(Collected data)
╔══
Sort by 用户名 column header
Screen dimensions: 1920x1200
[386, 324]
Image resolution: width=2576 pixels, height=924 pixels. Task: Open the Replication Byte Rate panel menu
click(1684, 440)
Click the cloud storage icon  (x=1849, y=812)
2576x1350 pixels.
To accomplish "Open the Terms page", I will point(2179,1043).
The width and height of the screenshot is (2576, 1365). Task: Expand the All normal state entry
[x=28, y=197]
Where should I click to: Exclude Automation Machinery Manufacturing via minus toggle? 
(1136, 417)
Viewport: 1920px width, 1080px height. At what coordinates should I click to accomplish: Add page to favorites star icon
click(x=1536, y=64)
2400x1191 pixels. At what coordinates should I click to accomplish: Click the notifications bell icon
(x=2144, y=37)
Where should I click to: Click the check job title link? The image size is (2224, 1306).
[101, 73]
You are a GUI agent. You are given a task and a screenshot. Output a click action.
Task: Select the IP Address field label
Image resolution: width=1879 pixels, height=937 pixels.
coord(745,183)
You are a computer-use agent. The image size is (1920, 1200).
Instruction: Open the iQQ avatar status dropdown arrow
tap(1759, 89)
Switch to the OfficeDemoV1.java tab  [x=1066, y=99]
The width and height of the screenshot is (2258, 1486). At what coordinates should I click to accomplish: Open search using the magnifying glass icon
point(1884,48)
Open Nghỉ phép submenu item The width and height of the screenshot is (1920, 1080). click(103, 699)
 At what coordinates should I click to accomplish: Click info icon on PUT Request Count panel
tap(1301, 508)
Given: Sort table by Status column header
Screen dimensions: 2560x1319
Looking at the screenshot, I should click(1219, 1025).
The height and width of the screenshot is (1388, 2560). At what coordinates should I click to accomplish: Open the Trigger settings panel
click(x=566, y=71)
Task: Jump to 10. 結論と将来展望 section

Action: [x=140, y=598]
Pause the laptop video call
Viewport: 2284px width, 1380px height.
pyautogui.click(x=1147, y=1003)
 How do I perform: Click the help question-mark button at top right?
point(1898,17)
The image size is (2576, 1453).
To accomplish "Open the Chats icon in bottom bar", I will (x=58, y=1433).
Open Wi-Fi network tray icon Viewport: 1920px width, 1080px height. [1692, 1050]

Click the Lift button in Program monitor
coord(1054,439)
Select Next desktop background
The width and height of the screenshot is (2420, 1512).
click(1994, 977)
╚══
▶ WHAT YOU ARE ASKED TO DO:
Complete, exact output of the records is expected.

▶ ANSWER SECTION:
Sort by 用户名 column header
Screen dimensions: 1920x1200
[386, 324]
Image resolution: width=2576 pixels, height=924 pixels. Task: Open the Replication Byte Rate panel menu
click(1684, 440)
Click the cloud storage icon  (x=1849, y=812)
2576x1350 pixels.
To accomplish "Open the Terms page", I will point(2179,1043).
The width and height of the screenshot is (2576, 1365). Task: Expand the All normal state entry
[x=28, y=197]
Where should I click to: Exclude Automation Machinery Manufacturing via minus toggle? 
(1136, 417)
Viewport: 1920px width, 1080px height. At what coordinates should I click to accomplish: Add page to favorites star icon
click(x=1536, y=64)
2400x1191 pixels. At what coordinates should I click to accomplish: Click the notifications bell icon
(x=2144, y=37)
Where should I click to: Click the check job title link? The image size is (2224, 1306).
[101, 73]
You are a GUI agent. You are given a task and a screenshot. Output a click action.
Task: Select the IP Address field label
Image resolution: width=1879 pixels, height=937 pixels.
coord(745,183)
You are a computer-use agent. The image size is (1920, 1200).
Instruction: Open the iQQ avatar status dropdown arrow
tap(1759, 89)
Switch to the OfficeDemoV1.java tab  [x=1066, y=99]
The width and height of the screenshot is (2258, 1486). At what coordinates should I click to accomplish: Open search using the magnifying glass icon
point(1884,48)
Open Nghỉ phép submenu item The width and height of the screenshot is (1920, 1080). click(103, 699)
 At what coordinates should I click to accomplish: Click info icon on PUT Request Count panel
tap(1301, 508)
Given: Sort table by Status column header
Screen dimensions: 2560x1319
Looking at the screenshot, I should click(1219, 1025).
The height and width of the screenshot is (1388, 2560). At what coordinates should I click to accomplish: Open the Trigger settings panel
click(x=566, y=71)
Task: Jump to 10. 結論と将来展望 section

Action: [x=140, y=598]
Pause the laptop video call
Viewport: 2284px width, 1380px height.
pyautogui.click(x=1147, y=1003)
 How do I perform: Click the help question-mark button at top right?
point(1898,17)
The image size is (2576, 1453).
To accomplish "Open the Chats icon in bottom bar", I will (x=58, y=1433).
Open Wi-Fi network tray icon Viewport: 1920px width, 1080px height. [1692, 1050]

Click the Lift button in Program monitor
coord(1054,439)
Select Next desktop background
The width and height of the screenshot is (2420, 1512).
click(1994, 977)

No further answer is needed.